Robert Horton is a Scarecrow board member and a longtime film critic. This series of "critic's notes" is chance to highlight worthy films playing locally and connect them to the riches of Scarecrow's collection.

The movie is offered in non-linear chapters with headlines such as "The Year with the Good Sandwich" and "The Year with the Baby," and if there's something about that that conjures up the titles of episodes of Friends, that may not be too far from what's going on here. There's plenty of cutesy self-consciousness about Sorry, Baby, and a certain kind of sitcom tidiness, even if the movie carries at its core a traumatic event. Writer-director Eva Victor has charted a serio-comic approach to this trauma, a wry and roundabout mode that seems to echo its main character's sense of bewildered embarrassment and confusion about the whole thing.

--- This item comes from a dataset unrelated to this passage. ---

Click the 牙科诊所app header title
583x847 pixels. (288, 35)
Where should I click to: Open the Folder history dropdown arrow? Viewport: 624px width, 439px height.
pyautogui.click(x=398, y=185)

Here's the word "spoiler," so you know to stop reading if you prefer, but it really isn't too much of a spoiler to say that Agnes (played by Victor) is sexually assaulted by an older colleague at grad school, something that (because of the movie's spiraling approach to chronology) we learn about only halfway through the story. And even then, it isn't depicted, or even said out loud; instead, Agnes describes the experience to best friend Lydie (Naomie Ackie), a remarkable scene in which some words don't need to be spoken for the weight of a revelation to be felt.
I wish more scenes in Sorry, Baby had that diamond-like focus. You have to sift through a few too many minutes of TikTok humor and L.L. Bean catalogue layouts to get to the good stuff, although when you do, it has the tang of something genuinely original. Much of that has to do with the aforementioned embarrassment and confusion contained in Agnes, and in Victor's performance, a truly oddball turn—dazed, quizzical, mumbly. Victor is in some ethereal zone between Bud Cort in Harold and Maude and Adam Sandler in Punch-Drunk Love, and the performance itself carries the film through its more pedestrian passages.

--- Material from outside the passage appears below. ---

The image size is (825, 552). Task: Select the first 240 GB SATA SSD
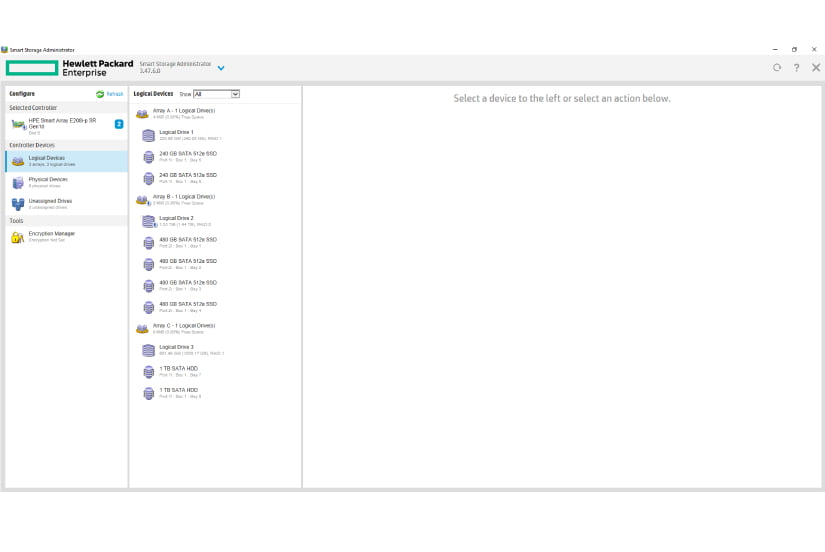(216, 157)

The movie's been getting rapturous reviews, which feels generous. There are too many familiar notes hit, including a sequence featuring John Carroll Lynch that feels like a storytelling cliché instead of the random-encounter milestone it's meant to be. The scene in which Agnes finds a kitten is a heart-melter, but even that plays like one more bit in a routine, in the manner of a stand-up comic's collection of observational comedy. Skillfully done, but just a little facile.